(INFORMATION PROVIDED begins)

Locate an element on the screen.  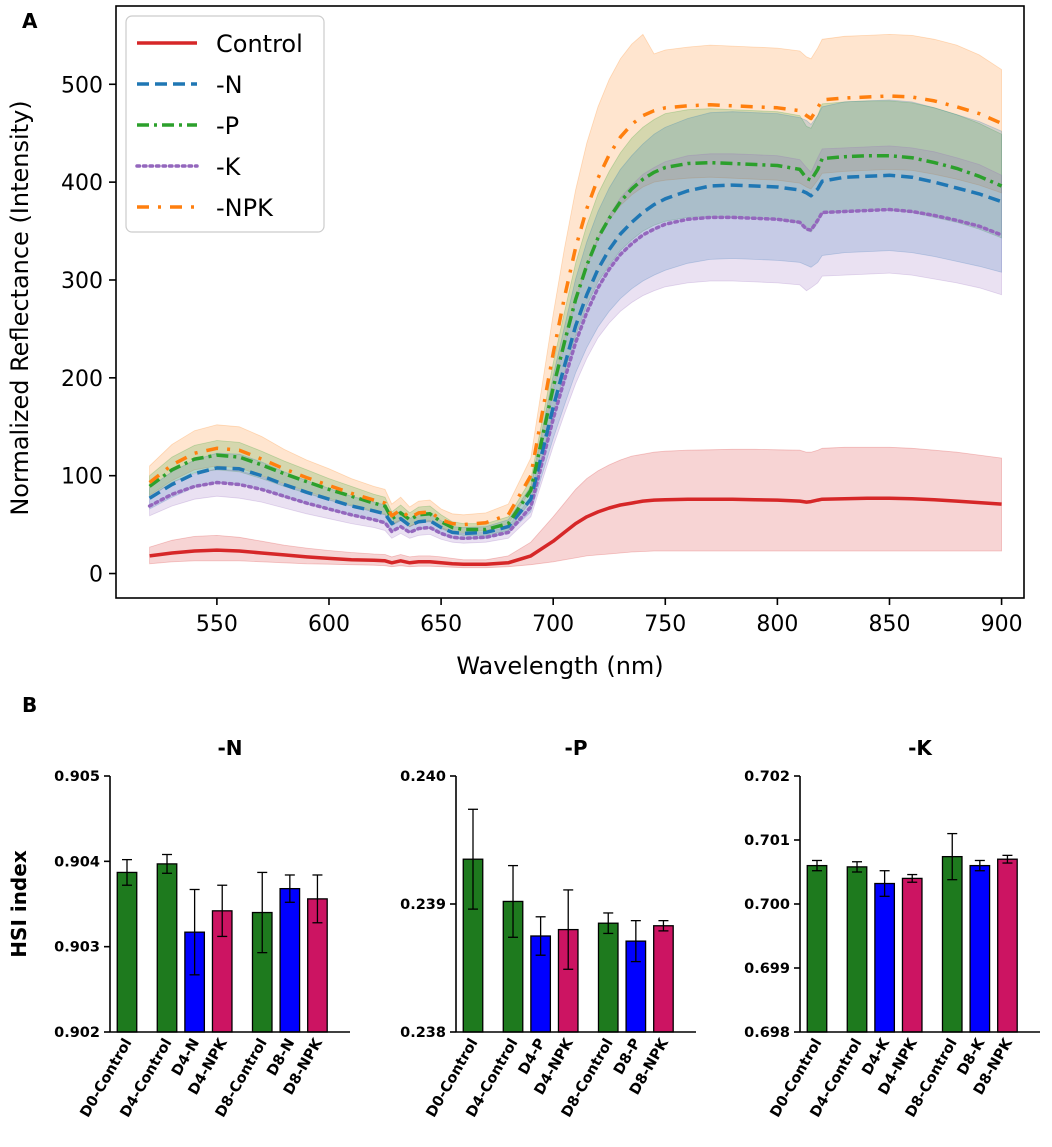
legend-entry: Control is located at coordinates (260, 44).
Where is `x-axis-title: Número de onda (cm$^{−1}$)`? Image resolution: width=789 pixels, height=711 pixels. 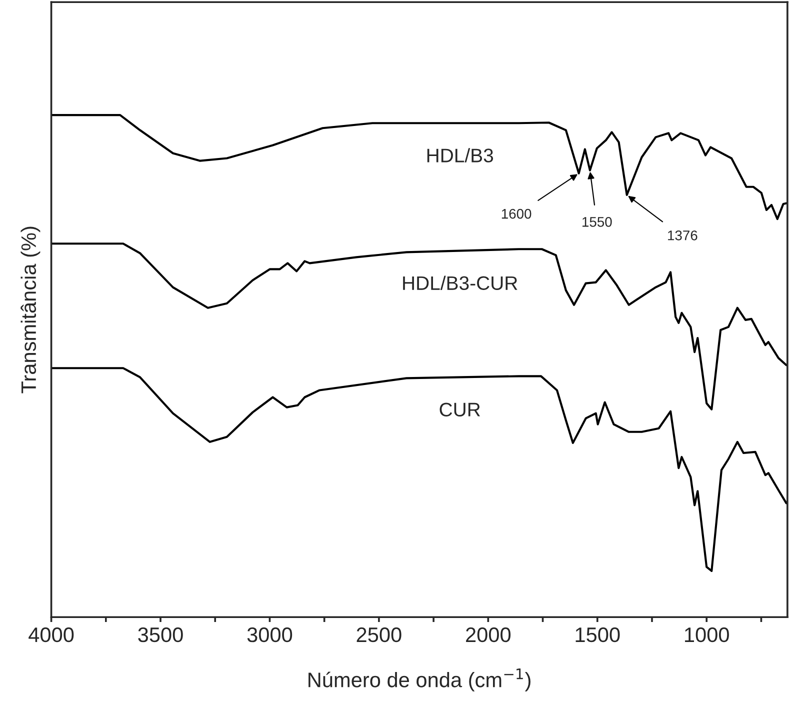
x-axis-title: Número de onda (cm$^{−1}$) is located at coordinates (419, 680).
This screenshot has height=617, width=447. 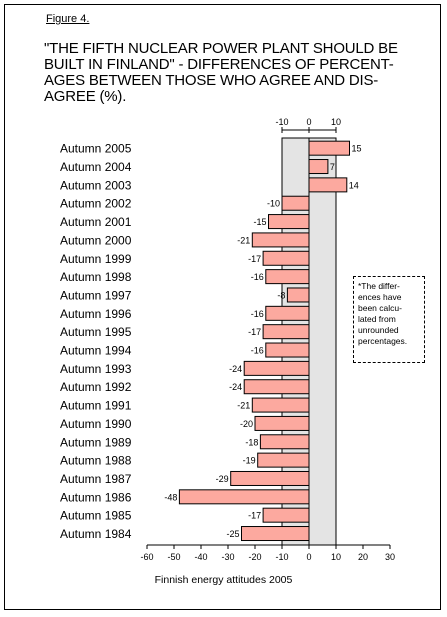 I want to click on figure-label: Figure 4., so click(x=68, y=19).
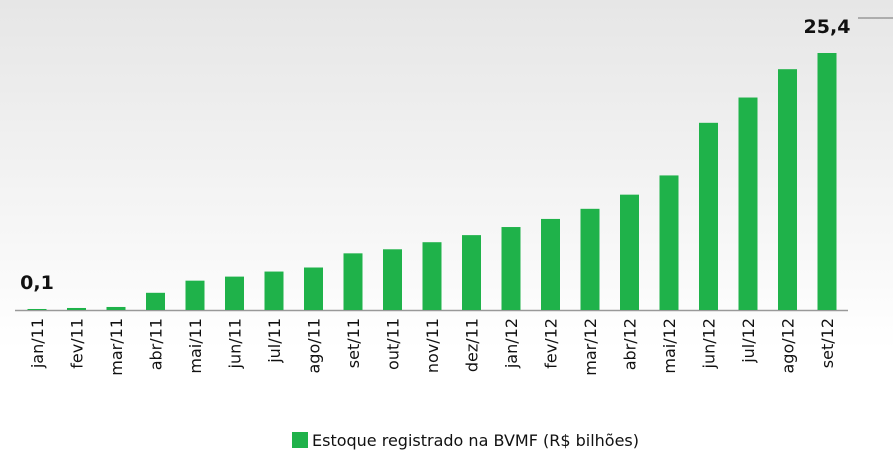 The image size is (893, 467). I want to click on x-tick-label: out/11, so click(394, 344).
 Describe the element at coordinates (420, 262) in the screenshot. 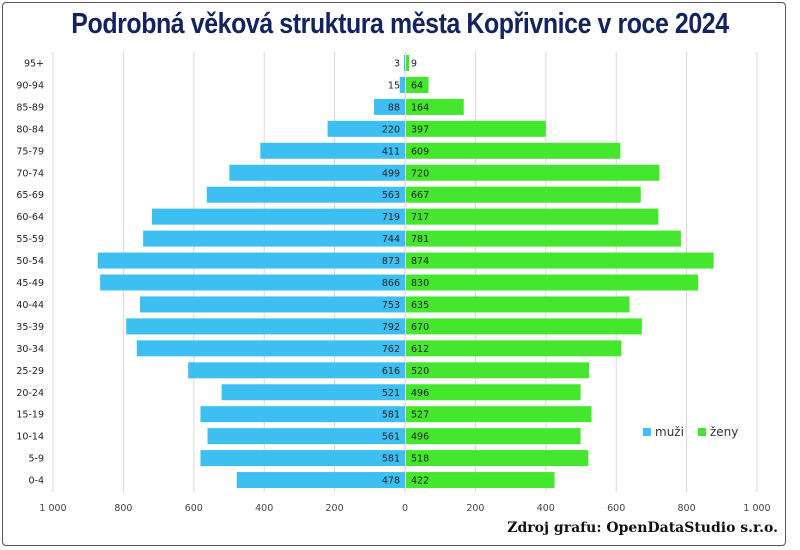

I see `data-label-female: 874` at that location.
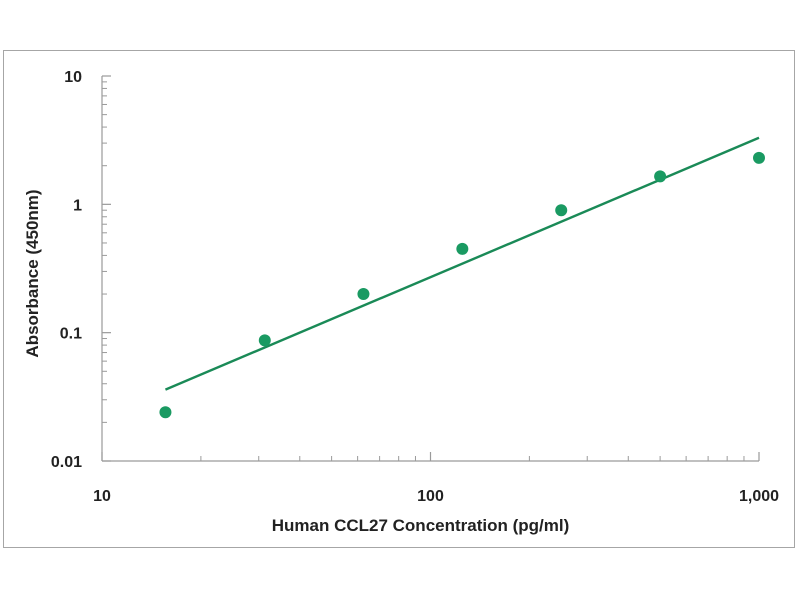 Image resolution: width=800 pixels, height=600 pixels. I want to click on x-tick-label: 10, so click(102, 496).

(INFORMATION PROVIDED ends)

■ TASK REQUIREMENTS: Render the records starting at the line containing "pixels, height=711 pixels." and ending at the line containing "coordinates (419, 680)." as a two-column CSV with columns named input and output. Give one row per record, with its text and its answer each in a single quoted field and line breaks replaced by spaces, and leave the pictures out.

■ ANSWER SECTION:
input,output
"Where is `x-axis-title: Número de onda (cm$^{−1}$)`? Image resolution: width=789 pixels, height=711 pixels.","x-axis-title: Número de onda (cm$^{−1}$) is located at coordinates (419, 680)."